La desactivación de los mecanismos competitivos cuando la inflación es alta y variable es nociva. Como dijimos, se profundiza el poder monopólico en casi todos los rubros, lo que puede dar lugar a aceleraciones inflacionarias si firmas con mayor poder se coordinan para aumentar sus precios, pues el resto las seguirá. Esta situación le concede a las expectativas un rol demasiado relevante (la economía suele sufrir inestabilidad cada vez que las expectativas toman el control), ya que si las empresas clave esperan que la inflación se exacerbe, subirán los precios para cubrirse, sin mayores consecuencias sobre sus ventas. Es en este sentido que algunas empresas pueden tener un rol en la determinación de la dinámica de precios.

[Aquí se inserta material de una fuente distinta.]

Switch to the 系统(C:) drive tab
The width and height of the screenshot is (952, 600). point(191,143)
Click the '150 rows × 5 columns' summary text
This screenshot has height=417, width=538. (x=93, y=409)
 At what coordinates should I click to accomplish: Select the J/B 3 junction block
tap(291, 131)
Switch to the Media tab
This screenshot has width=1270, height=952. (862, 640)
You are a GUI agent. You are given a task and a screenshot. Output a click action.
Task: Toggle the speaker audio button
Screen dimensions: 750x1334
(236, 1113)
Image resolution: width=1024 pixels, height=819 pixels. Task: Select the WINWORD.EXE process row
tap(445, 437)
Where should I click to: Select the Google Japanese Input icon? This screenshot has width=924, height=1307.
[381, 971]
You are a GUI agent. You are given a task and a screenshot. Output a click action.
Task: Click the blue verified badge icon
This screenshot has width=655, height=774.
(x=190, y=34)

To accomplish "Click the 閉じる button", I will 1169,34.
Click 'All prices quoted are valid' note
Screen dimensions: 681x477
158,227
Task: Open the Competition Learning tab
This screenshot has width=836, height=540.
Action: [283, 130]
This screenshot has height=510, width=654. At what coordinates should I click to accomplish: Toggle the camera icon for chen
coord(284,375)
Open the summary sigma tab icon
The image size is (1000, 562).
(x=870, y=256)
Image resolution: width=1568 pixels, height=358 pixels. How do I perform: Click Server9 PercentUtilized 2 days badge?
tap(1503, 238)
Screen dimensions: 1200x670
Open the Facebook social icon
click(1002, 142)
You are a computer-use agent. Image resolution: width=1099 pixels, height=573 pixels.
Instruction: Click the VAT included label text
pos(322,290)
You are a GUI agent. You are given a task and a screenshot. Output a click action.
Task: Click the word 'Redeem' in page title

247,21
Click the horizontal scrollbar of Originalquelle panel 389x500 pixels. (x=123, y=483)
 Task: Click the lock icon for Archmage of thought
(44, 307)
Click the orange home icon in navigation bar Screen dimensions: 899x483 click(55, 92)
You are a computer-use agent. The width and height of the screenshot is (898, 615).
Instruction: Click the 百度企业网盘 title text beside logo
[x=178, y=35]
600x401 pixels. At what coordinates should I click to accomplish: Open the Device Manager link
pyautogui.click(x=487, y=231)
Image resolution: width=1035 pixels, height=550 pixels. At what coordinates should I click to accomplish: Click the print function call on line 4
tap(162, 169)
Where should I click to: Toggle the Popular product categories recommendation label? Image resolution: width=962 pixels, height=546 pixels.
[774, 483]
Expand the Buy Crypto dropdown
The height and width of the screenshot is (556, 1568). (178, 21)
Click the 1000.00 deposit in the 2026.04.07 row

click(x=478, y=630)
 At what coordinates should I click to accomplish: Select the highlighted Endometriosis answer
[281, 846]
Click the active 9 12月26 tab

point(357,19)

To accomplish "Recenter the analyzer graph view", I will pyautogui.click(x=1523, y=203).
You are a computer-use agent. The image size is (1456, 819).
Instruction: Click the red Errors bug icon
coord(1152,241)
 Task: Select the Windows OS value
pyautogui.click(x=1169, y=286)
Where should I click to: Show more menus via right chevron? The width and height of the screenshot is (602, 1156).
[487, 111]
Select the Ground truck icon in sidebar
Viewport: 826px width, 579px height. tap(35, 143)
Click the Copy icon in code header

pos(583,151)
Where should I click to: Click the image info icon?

A la hora de interpretar qué está pasando a partir de la experiencia propia, los consumidores sacan dos conclusiones más o menos inmediatas. Primero, que los responsables de la inflación son los grandes jugadores. Segundo, que los principales afectados por la inflación son los compradores. Este es un diagnóstico incompleto, pero tiene una buena cuota de realismo. Los trabajadores informales, por ejemplo, ven erosionar con la inflación su ingreso de manera permanente, lo que da la sensación de que la suba de precios es “pura pérdida”: si éstos aumentan un 50%, esa es la magnitud que perderán de poder adquisitivo. En la práctica, algunos ingresos informales se terminan ajustando a la dinámica inflacionaria, aunque es posible que lo hagan, al menos en el corto plazo, por debajo de la inflación. Pero la sensación negativa al experimentar los aumentos de precios suele ser peor que la pérdida real.

Estas percepciones no son la consecuencia de un público poco formado o educado. Es un diagnóstico natural en función de la experiencia personal, y está bastante generalizada. Los responsables de establecer políticas para atacar la inflación, si bien deben considerar el enfado que este fenómeno genera en la percepción pública, no deben limitarse a diagnosticar de la misma manera. La inflación, cuando está consolidada después de tantos años, es un fenómeno complejo que cuesta derrotar. Las herramientas para enfrentarla deberán ser variadas, y la estrategia debe estar caracterizada por la paciencia y un esfuerzo sostenido, pues los atajos para acabar con ella de una sola vez suelen terminar mal. Mi breve aporte en este debate es que uno de los grandes desafíos parece ser cómo armar de paciencia al público que vive el malestar de la inflación en el día a día.